If a line of the records contains the string "height", copy it out.

Stored items from a collection
━━━━━━━━
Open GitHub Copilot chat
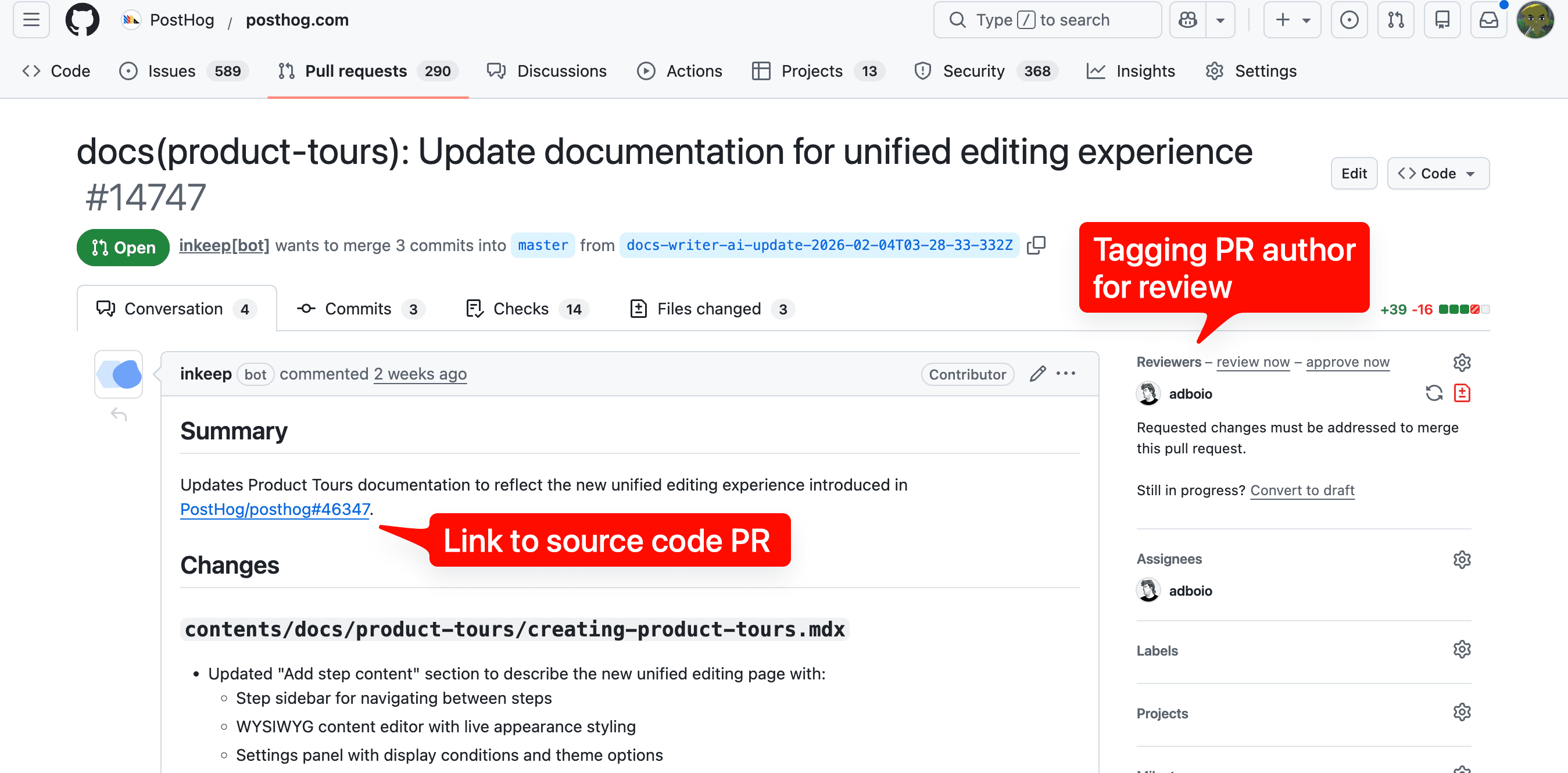 (x=1187, y=20)
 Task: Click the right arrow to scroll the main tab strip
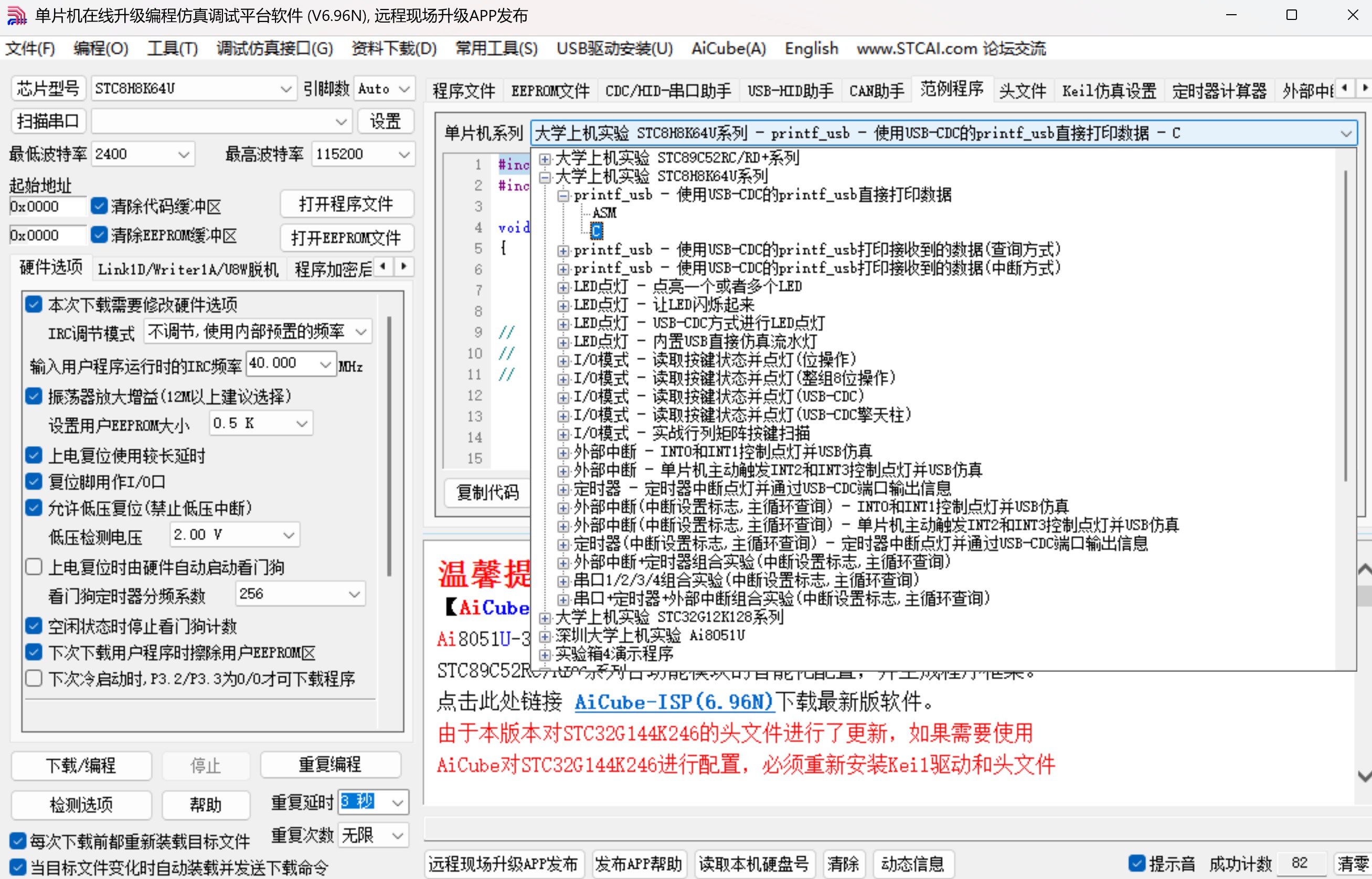[x=1364, y=89]
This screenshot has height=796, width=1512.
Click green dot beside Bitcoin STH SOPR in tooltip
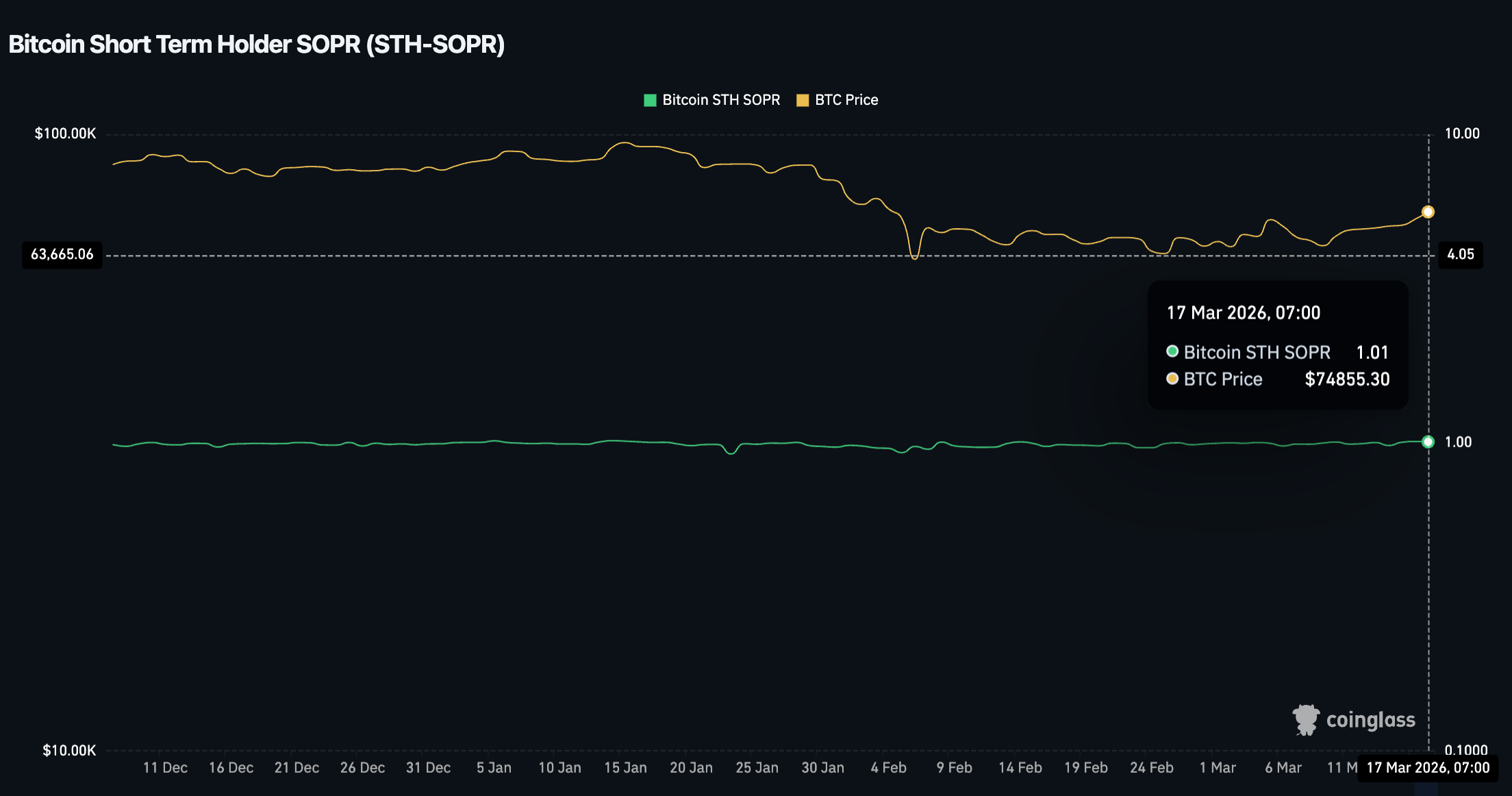(x=1172, y=351)
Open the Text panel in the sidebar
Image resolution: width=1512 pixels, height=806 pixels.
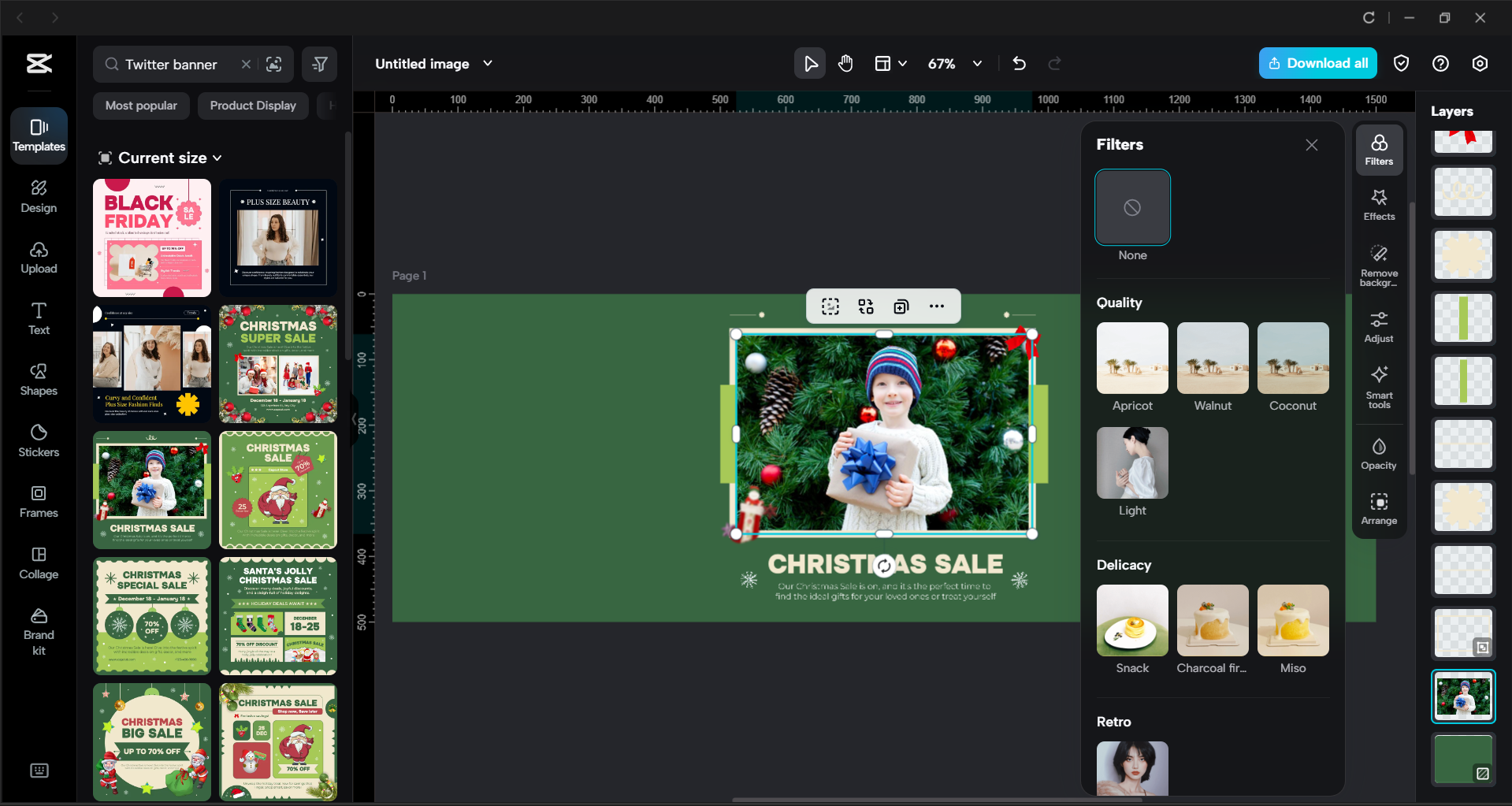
━━━━━━━━
=== ANSWER TO THIS TASK ===
This screenshot has height=796, width=1512.
Image resolution: width=1512 pixels, height=806 pixels.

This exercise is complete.